Dr. Tetyana Shippee reported at the beginning of the session that the city of Minnesota is one of the two states that has validated measures of quality of life in nursing homes. Her study, however, found increasing and growing racial-ethnic disparities and quality of life between Black, Indigenous, persons of color, and white people.

Black and Indigenous people reported the lowest quality of life scores. The areas in which the most significant disadvantages can be seen are food satisfaction and enjoyment, activities offered in nursing homes, and how they're treated by staff.

Stella Whitney-West, CEO at NorthPoint Health & Wellness Center, talked about health-related disparities. She stated that they are exacerbated with age, to the point where life expectancy in communities of color, particularly the African American and Native American groups, is significantly lower than that of white Minnesotans.

When it comes to social determinants of health, she said that the creation of wealth and the ability to have access to wealth makes a considerable difference in some of those social determinants of health.

The discussion then continued with Dr.
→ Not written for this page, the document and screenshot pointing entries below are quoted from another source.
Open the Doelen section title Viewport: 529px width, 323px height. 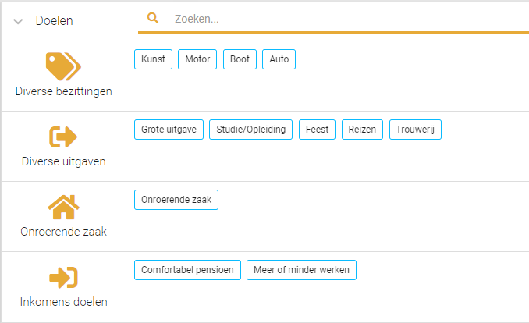pos(55,21)
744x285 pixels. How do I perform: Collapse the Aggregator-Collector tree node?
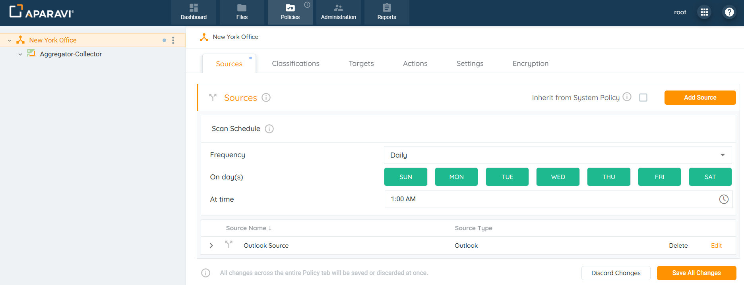coord(20,54)
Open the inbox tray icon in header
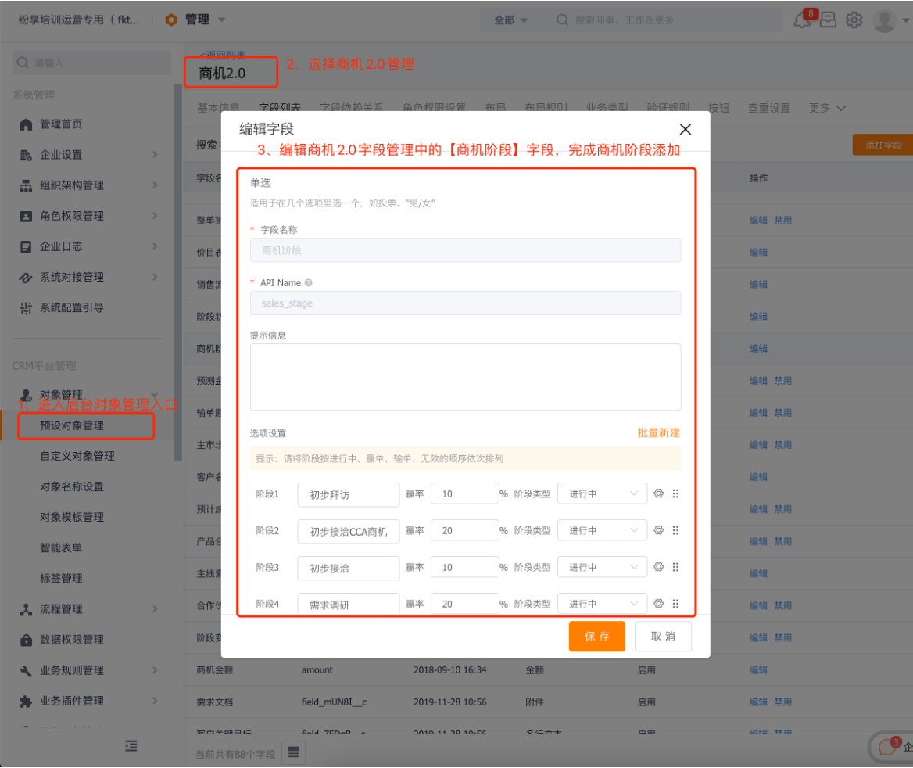Image resolution: width=913 pixels, height=768 pixels. tap(829, 20)
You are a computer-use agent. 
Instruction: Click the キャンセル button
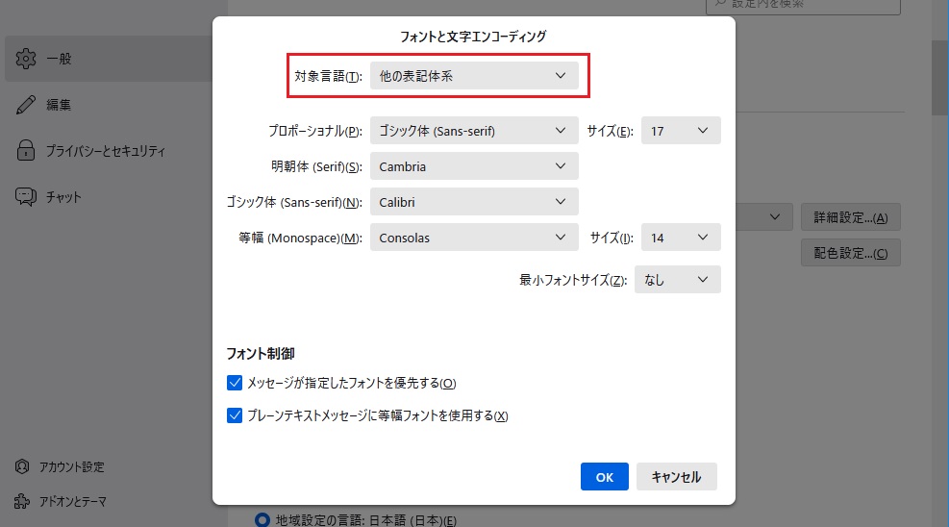(676, 476)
James Pacala defining ethnogeriatrics by examining the relationship between ethnic identity and the medical problems that affect older persons.

She believes that geriatricians can make the best medical decisions, give the best medications, and perform the most precise procedures. However, once they ignore ethnic and racial factors, they will fail their patients.

The racial composition of nursing facilities was the most important predictor of higher COVID and COVID mortality, said Dr. Shippee. She believes that facilities with a higher proportion of Black and Hispanic inhabitants had a higher chance of COVID infections and COVID death due to institutional racism.

Whitney-West also added that one area that COVID uncovered was the inadequacy of the nation's public health. In addition, the fact that wearing a mask turned out to be a political decision showed that public health-wise, the USA did not respond well to COVID-19.